- _What you should do_
The lines to return are those from the line holding "You are a GUI" through the last line of the entries below, both included, written exactly and without pictures.

[Collected data entries]
☆ ☆ ☆

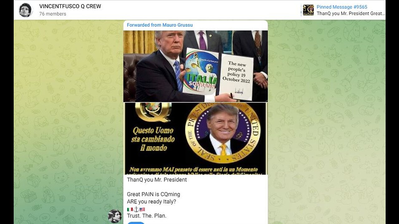Click the blue reaction pill below the message

136,223
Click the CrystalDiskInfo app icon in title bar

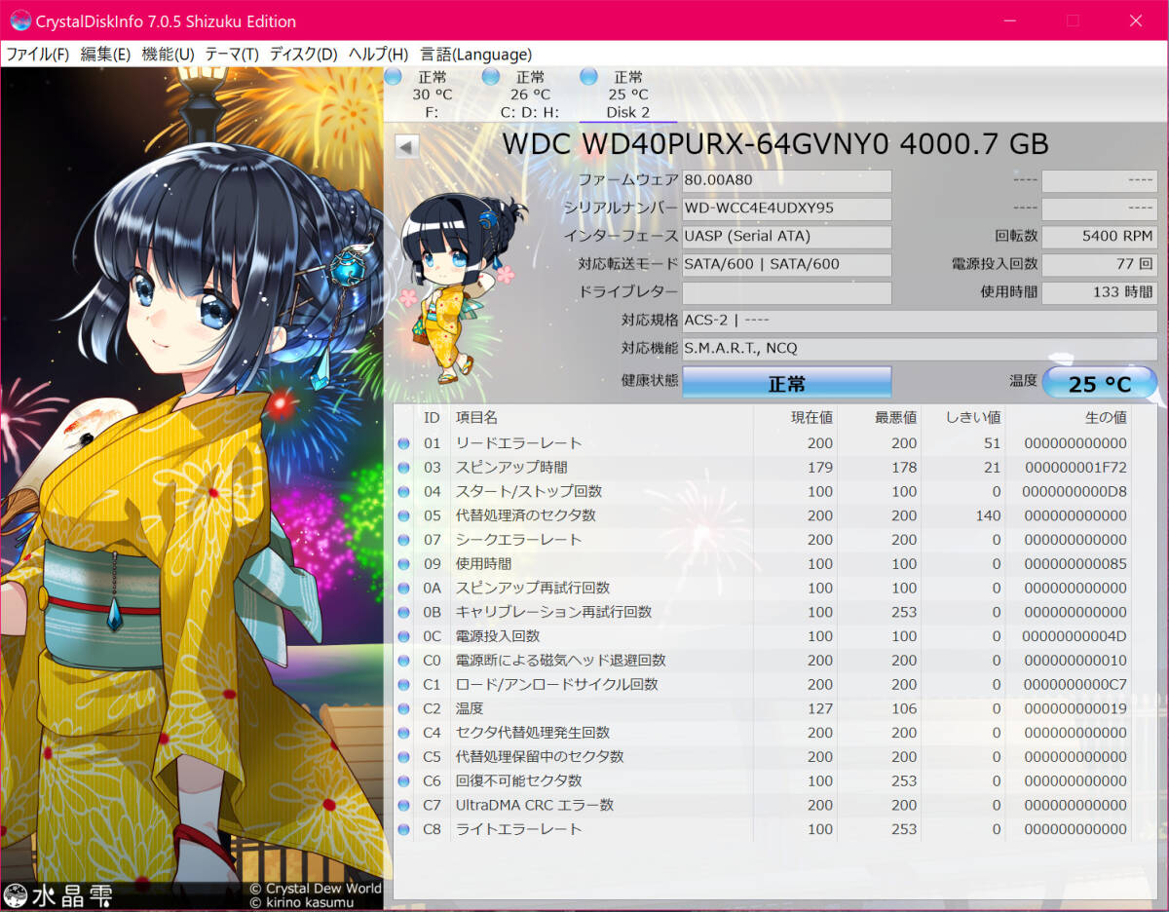(19, 20)
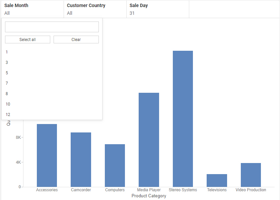Click the filter search input box
280x200 pixels.
pyautogui.click(x=52, y=27)
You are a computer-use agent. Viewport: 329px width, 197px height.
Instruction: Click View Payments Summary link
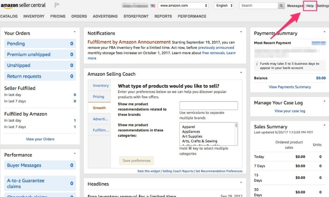point(290,87)
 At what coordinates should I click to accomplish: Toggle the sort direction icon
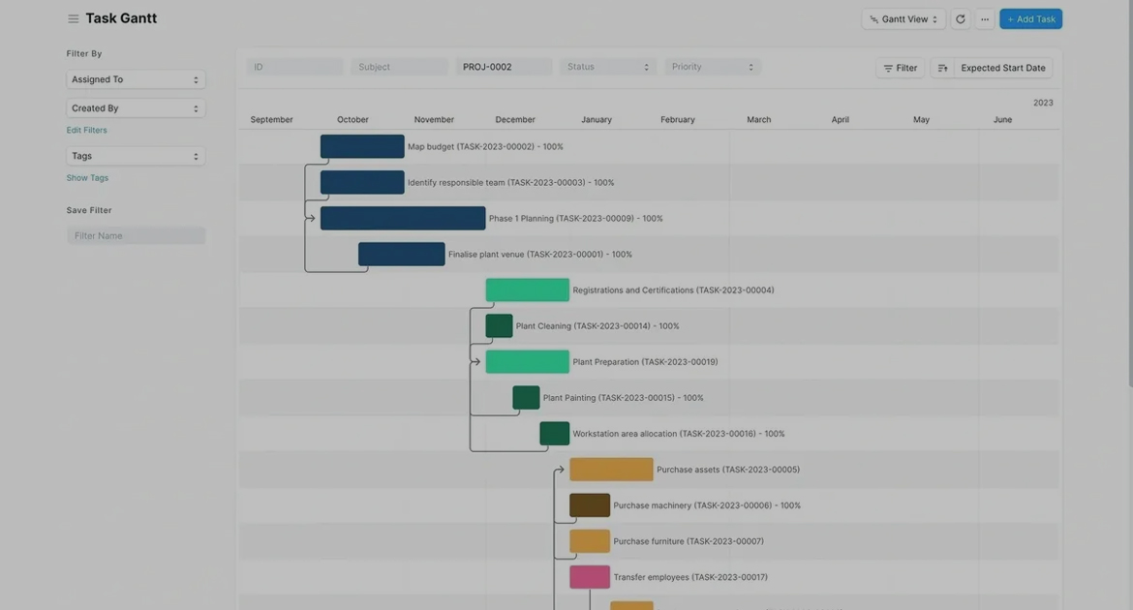(x=942, y=68)
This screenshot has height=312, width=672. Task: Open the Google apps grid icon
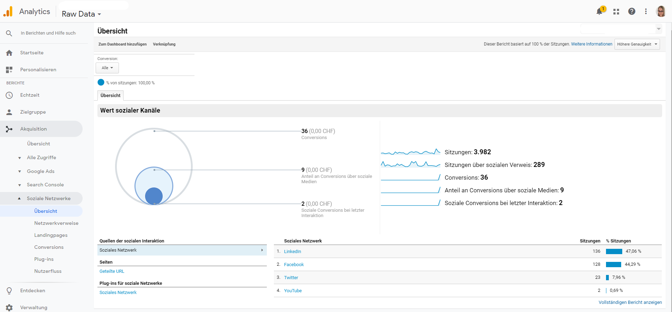[x=616, y=12]
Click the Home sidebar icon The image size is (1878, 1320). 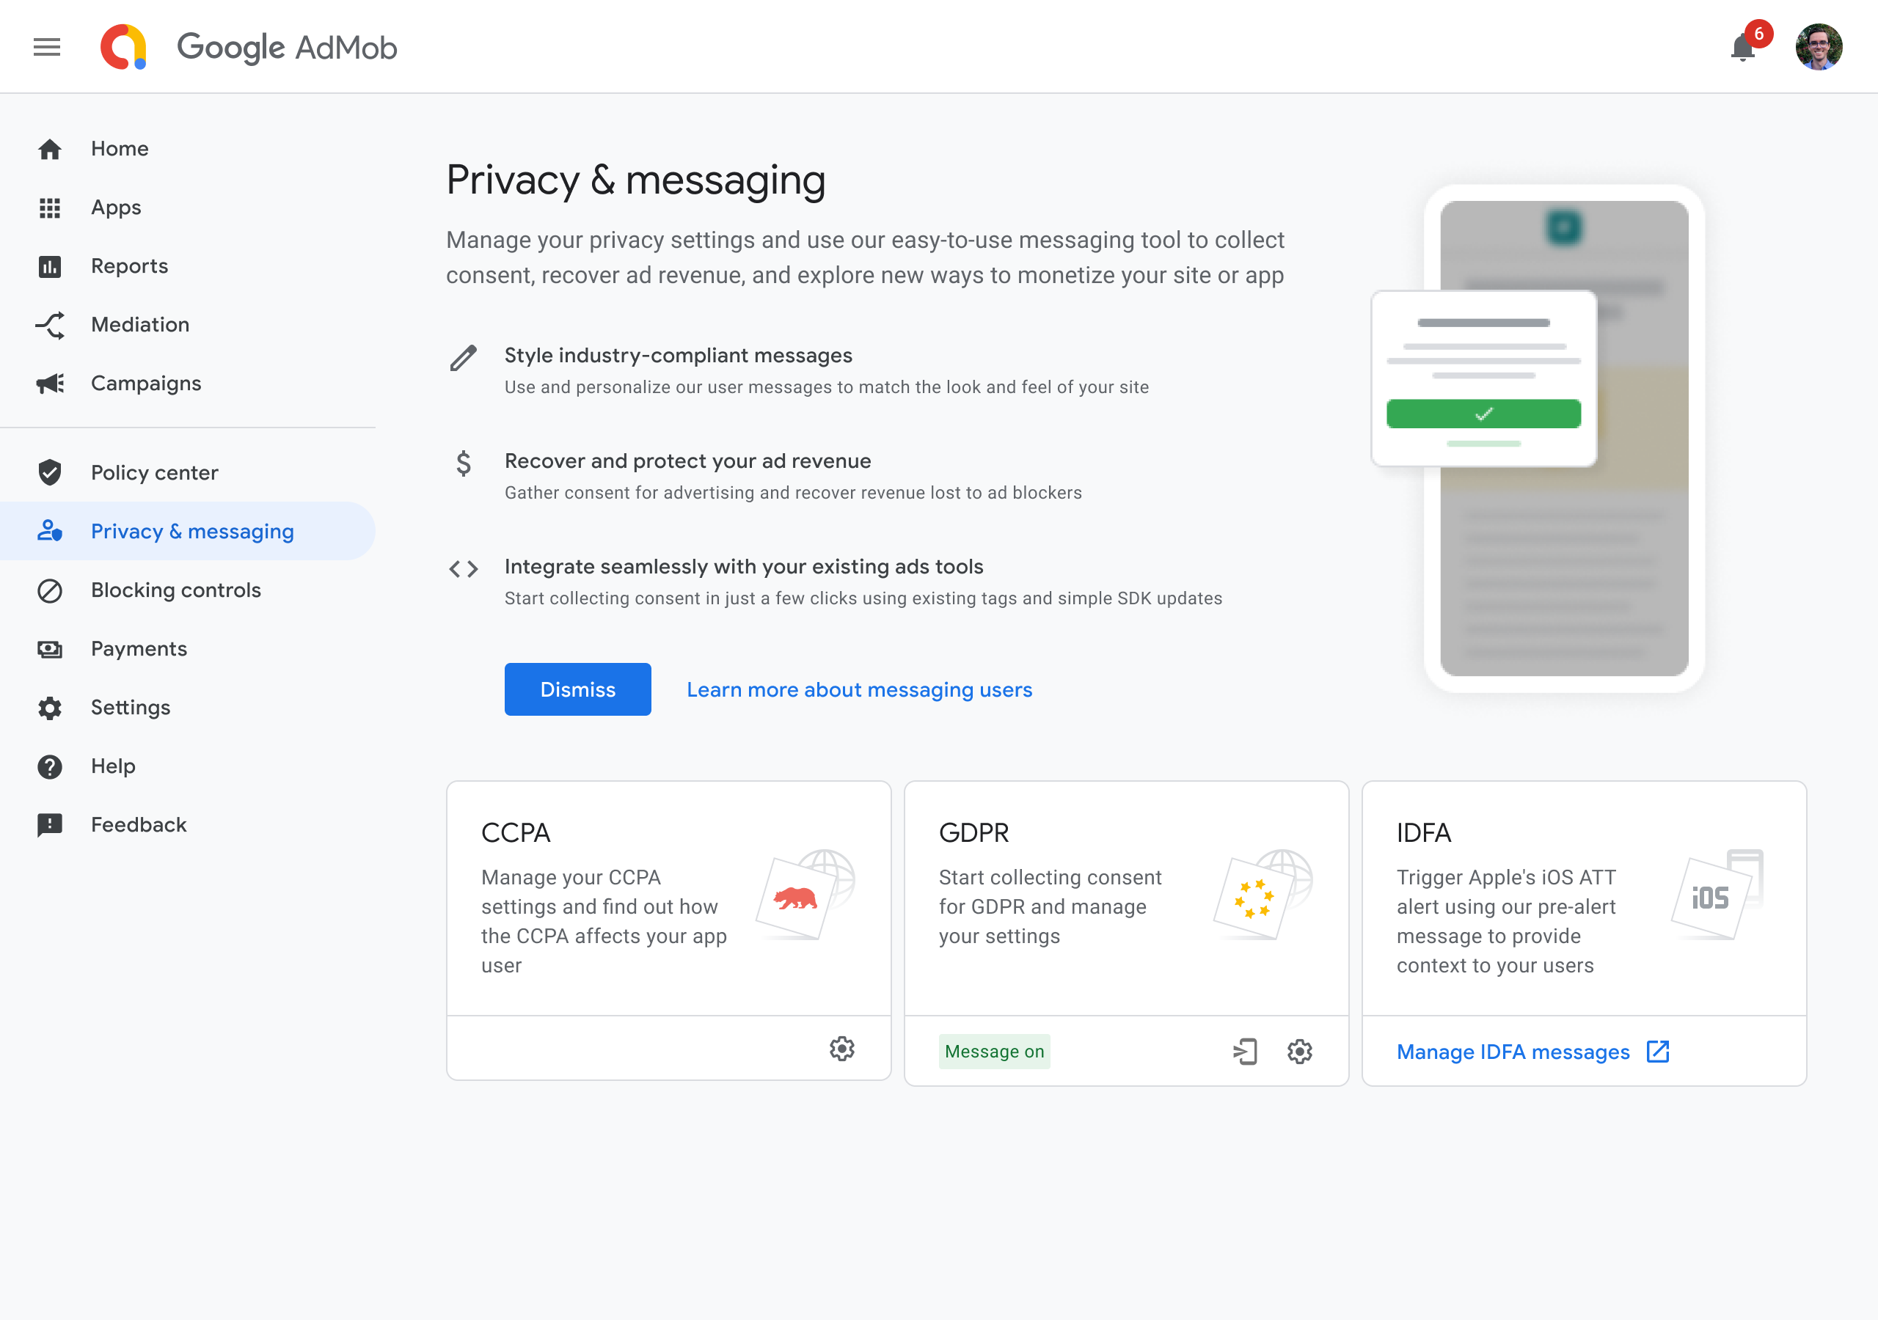(x=52, y=149)
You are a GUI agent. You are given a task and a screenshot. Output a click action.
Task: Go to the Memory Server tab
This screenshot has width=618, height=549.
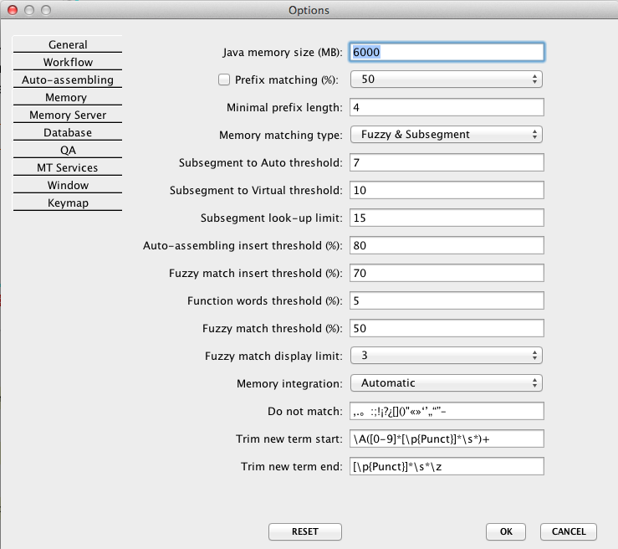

☆ ☆ ☆

- _Output below_
You are a GUI agent. You are given a task and a screenshot. Output a click action.
Task: Go to the Memory Server tab
This screenshot has width=618, height=549.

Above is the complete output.